Richard Peet, J.D., Ph.D.

RESEARCHERS HAVE DISCOVERED THAT A COMMON FUNGUS IS PART OF THE GUT MICROBIOTA AND PRODUCES A METABOLITE THAT PROTECTS AGAINST, AND EVEN REVERSES, ADVANCED FORMS OF FATTY LIVER DISEASE IN MICE.¹

The scientific name of the fungus is Fusarium foetens. Fatty liver disease is a condition in which excess fat builds up in the liver potentially damaging the organ over time.
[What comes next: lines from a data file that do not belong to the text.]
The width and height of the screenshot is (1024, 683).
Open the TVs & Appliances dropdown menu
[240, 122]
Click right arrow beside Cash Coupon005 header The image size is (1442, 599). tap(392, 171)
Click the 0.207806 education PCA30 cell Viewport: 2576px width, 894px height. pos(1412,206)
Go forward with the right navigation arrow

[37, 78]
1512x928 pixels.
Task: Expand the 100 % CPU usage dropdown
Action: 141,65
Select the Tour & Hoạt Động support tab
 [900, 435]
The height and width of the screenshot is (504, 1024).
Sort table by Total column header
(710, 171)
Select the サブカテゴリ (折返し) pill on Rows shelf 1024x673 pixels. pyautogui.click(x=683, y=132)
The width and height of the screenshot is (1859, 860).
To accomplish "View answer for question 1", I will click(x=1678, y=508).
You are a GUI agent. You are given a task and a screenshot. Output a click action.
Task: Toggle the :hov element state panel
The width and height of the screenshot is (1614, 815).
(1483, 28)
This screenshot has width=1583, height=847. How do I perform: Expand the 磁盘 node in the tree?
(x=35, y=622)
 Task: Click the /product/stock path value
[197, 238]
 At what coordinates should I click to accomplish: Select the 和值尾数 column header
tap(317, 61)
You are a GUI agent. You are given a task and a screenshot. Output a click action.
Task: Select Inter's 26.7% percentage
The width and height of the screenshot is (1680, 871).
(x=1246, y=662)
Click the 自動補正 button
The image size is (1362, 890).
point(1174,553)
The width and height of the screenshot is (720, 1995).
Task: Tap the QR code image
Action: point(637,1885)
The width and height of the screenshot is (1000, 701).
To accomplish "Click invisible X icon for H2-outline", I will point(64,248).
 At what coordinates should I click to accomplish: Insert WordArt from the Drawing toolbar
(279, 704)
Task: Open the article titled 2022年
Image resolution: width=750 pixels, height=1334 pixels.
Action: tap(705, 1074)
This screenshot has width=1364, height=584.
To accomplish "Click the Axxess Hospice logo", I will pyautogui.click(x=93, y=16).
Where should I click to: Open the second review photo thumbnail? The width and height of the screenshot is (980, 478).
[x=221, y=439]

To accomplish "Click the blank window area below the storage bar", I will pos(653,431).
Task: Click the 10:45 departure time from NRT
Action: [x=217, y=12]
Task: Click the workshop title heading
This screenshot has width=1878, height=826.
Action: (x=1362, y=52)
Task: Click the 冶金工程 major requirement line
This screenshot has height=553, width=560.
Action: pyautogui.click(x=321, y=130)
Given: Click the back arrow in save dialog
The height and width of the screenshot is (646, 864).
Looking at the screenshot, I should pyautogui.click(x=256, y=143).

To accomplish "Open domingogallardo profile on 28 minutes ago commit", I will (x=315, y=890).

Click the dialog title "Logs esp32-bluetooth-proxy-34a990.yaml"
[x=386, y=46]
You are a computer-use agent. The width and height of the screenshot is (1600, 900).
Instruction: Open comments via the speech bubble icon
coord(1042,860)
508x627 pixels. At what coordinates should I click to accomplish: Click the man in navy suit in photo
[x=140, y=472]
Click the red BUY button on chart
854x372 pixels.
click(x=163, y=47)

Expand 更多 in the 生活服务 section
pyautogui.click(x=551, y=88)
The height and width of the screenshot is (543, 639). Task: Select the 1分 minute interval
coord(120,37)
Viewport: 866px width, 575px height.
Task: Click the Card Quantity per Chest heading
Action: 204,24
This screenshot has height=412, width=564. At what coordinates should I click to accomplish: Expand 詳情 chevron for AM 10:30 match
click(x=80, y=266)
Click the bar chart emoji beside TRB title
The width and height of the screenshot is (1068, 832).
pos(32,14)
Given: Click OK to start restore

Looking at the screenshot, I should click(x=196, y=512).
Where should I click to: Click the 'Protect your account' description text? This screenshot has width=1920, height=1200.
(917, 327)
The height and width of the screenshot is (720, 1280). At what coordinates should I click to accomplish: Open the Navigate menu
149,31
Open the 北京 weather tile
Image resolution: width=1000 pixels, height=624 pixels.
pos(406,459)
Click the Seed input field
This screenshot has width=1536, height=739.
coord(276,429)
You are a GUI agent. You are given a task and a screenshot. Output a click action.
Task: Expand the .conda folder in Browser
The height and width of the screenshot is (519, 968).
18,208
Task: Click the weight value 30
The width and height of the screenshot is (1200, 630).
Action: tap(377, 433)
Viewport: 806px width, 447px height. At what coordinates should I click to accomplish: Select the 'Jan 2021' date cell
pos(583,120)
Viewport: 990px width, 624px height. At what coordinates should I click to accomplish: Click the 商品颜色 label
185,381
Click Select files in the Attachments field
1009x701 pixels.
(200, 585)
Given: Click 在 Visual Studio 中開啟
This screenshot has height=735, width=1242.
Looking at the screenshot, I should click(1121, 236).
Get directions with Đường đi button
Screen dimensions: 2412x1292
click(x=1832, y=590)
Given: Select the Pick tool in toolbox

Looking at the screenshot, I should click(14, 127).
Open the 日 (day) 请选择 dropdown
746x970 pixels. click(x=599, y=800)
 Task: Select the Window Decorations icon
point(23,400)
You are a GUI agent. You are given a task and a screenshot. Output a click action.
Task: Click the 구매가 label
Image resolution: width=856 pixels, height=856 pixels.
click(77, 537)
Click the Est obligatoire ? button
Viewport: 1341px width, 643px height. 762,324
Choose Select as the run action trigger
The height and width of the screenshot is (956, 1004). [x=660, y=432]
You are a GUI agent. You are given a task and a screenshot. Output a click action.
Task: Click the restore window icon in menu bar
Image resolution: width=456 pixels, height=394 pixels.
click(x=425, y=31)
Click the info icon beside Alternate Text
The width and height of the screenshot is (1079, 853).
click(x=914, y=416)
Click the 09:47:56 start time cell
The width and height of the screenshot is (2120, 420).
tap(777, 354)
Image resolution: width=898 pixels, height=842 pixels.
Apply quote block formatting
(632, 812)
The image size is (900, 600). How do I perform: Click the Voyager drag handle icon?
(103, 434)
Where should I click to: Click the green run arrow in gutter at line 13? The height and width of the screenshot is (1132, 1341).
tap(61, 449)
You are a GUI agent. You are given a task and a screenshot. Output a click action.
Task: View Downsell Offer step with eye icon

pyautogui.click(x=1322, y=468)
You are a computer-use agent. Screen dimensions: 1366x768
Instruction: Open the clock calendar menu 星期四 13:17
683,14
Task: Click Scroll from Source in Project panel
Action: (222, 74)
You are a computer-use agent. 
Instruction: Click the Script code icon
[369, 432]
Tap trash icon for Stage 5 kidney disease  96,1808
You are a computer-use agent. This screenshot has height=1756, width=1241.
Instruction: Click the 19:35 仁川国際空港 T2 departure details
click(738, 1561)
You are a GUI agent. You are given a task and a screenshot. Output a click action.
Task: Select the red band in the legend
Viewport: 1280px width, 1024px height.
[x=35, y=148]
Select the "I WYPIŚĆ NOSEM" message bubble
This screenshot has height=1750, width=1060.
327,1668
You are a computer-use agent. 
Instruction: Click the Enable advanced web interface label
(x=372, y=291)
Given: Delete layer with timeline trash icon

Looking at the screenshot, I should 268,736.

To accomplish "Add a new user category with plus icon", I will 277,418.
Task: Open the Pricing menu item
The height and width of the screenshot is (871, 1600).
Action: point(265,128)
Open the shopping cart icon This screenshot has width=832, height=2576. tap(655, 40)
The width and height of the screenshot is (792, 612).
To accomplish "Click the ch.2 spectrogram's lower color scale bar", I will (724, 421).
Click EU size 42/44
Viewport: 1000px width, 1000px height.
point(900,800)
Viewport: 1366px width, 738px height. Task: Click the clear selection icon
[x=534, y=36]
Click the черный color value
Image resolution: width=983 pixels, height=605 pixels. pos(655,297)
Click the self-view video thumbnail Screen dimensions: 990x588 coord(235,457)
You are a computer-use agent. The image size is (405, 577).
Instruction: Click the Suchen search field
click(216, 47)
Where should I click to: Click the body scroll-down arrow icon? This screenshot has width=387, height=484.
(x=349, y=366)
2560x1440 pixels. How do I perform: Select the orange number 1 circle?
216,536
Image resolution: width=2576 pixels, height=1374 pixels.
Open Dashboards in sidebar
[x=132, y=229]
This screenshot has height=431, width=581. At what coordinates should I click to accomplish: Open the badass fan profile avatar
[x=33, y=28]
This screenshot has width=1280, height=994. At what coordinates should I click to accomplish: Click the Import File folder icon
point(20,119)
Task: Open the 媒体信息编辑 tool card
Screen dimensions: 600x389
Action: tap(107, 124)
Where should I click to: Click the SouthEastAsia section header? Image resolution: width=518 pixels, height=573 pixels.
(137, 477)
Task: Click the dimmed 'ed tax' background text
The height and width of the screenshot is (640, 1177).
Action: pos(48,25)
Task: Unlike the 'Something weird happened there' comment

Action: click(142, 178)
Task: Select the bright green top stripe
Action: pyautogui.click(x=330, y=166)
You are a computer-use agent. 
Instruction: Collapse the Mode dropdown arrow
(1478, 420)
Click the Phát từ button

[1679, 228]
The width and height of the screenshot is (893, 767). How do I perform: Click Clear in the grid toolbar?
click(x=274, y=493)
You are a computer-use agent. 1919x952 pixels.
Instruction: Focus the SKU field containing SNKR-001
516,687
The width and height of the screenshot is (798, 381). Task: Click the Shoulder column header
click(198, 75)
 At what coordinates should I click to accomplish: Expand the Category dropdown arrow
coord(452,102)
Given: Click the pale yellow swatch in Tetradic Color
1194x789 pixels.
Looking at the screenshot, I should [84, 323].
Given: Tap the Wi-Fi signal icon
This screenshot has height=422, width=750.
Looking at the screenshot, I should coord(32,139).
There are two types of fatty liver disease, nonalcoholic and alcohol associated fatty liver disease.
The most severe form of non-alcoholic fatty liver disease is known as metabolic dysfunction-associated steatohepatitis or MASH. Ceramides are a type of fat molecule that plays a significant role in the development and progression of fatty liver disease including MASH. Whether the fungus F. foetens, or its metabolic products, protect against fatty liver disease in humans is an intriguing possibility.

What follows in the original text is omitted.